:: PAGE EXCERPT ::

Databricks sample NFL MLFlow
Fit a decision tree model for predicting win or loss
The code this post is relating to is here: https://github.com/mortie23/databricks-nfl-data.
This is using:
- Azure Databricks
- Azure Data Lake Storage (ADLS) Gen2
We are again looking at the NFL season for 2014.
In the previous blog post we looked at how to take a series of CSV files and load them into Databricks as delta tables backed by parquet files.
This time we will demonstrate using Spark and MLFlow train a model and host an model serving REST end point.
Visualizing data
Before we try to fit a model it is always a good idea to look at the distribution of the features. This example shows the distribution of the total yards.
Using MLFlow to register model
We will use MLFlow to track our “experiments”. Trained models and any other “artifacts” that you choose to log can be tracked using MLFlow. In this example we will track the RMSE and the trained model.
mlflow.sklearn.autolog()
def trainModel():
'''
Train a Descision tree model
Return:
run_id: an UUID representing the MLFLow model run
'''
with mlflow.start_run():
# The input features
inputCols = ["TOTAL_FIRST_DOWNS", "PASSING_FIRST_DOWNS","YARDS_PER_PLAY","FUMBLES","TOTAL_YARDS","INTERCEPTIONS","PUNTS"]
va = VectorAssembler(inputCols=inputCols,outputCol="features")
# Define the Decision tree regressor
dt = DecisionTreeRegressor(labelCol="WIN_LOSS_BINARY", featuresCol="features", maxDepth=4)
evaluator = RegressionEvaluator(metricName = "rmse", labelCol="WIN_LOSS_BINARY")
grid = ParamGridBuilder().addGrid(dt.maxDepth, [3, 5, 7, 10]).build()
cv = CrossValidator(estimator=dt, estimatorParamMaps=grid, evaluator=evaluator, numFolds = 10)
pipeline = Pipeline(stages=[va, dt])

:::
:: RECORDS SUPPLIED ::

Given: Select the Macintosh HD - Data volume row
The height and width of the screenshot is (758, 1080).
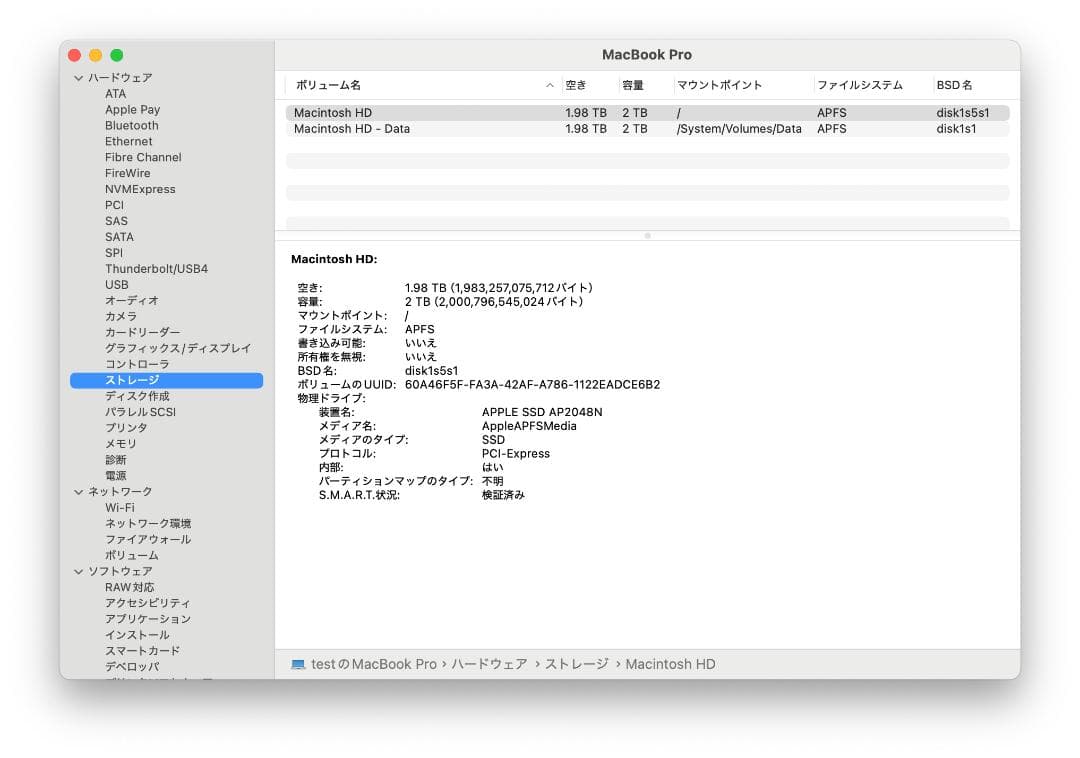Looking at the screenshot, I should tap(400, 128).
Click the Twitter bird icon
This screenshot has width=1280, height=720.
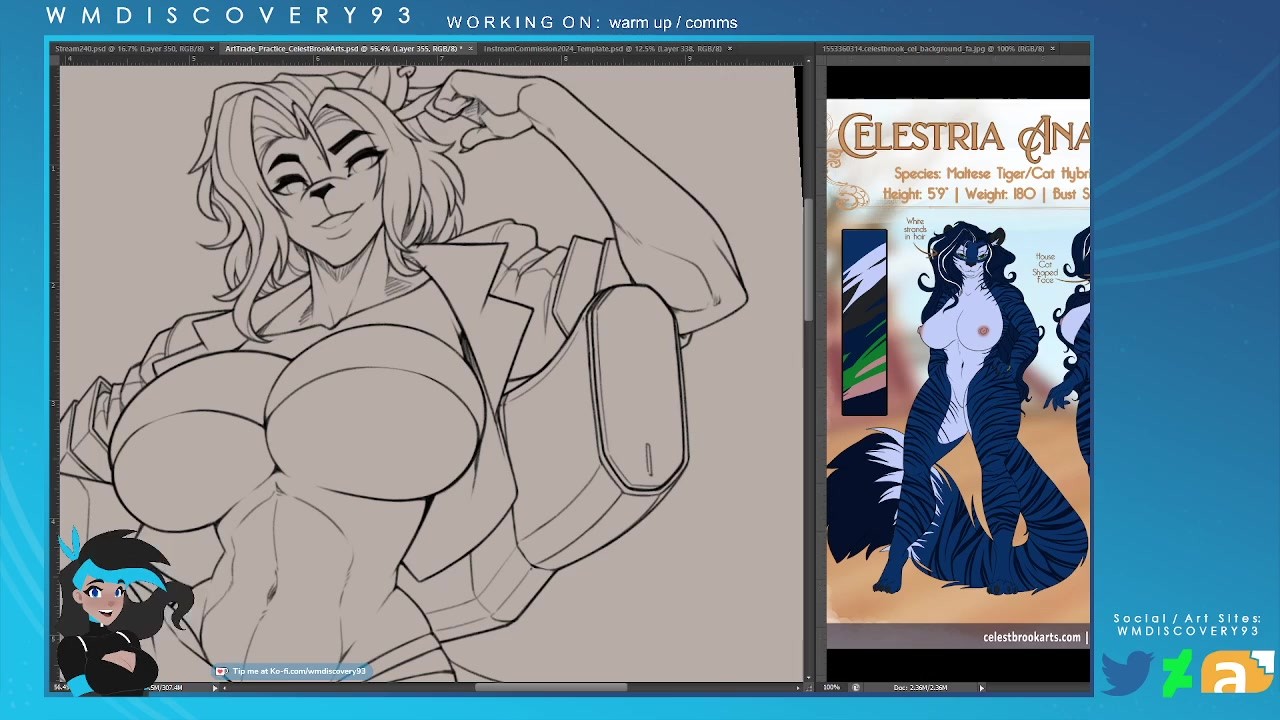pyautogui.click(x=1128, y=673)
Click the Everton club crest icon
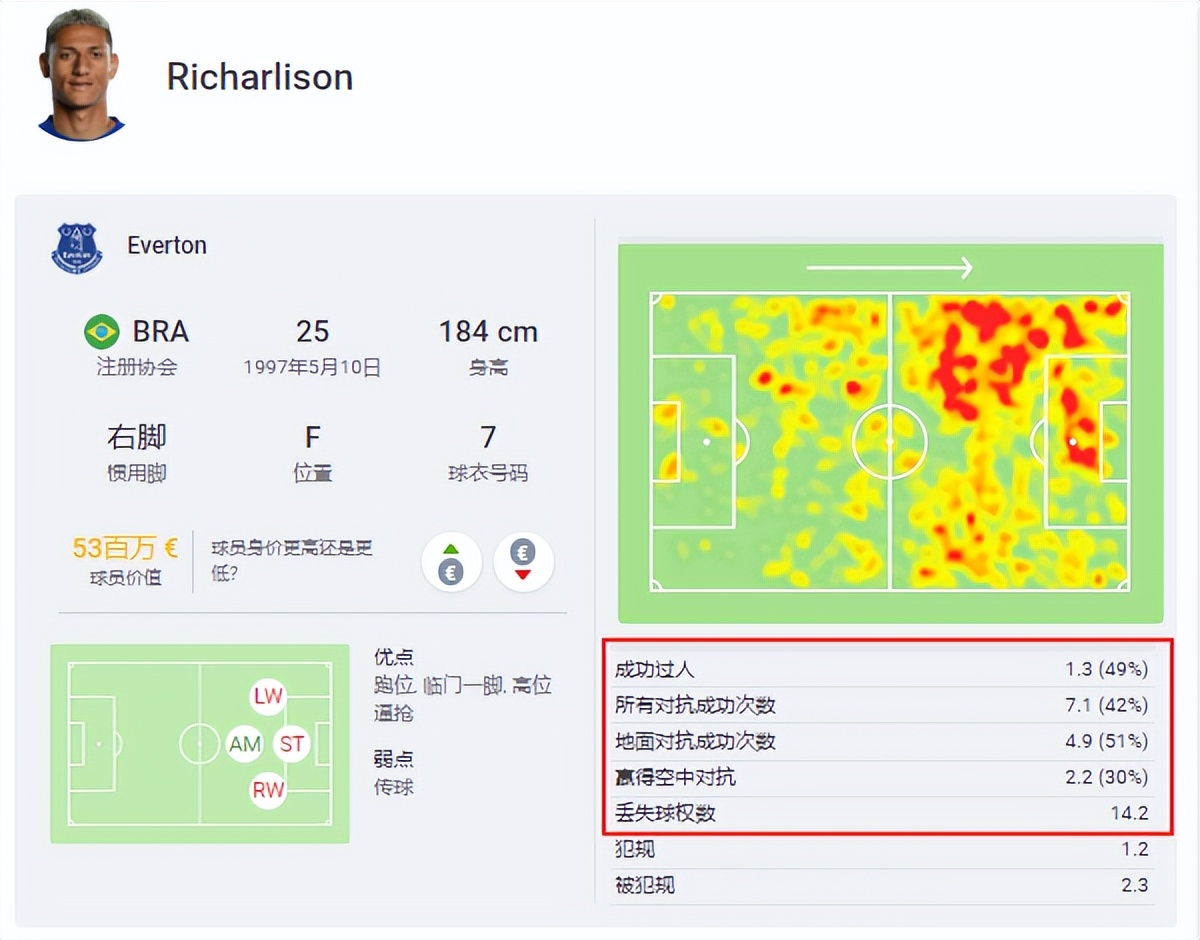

:::

(PROBLEM TO SOLVE):
Answer these questions about the NFL MLFlow post above:
(a) Which NFL season does the post examine?
(b) Besides the trained model, what does the post track with MLFlow?
(c) Which maxDepth values does the parameter grid in the code try?

(FINAL RESULT):
(a) The 2014 season.
(b) The RMSE.
(c) 3, 5, 7 and 10.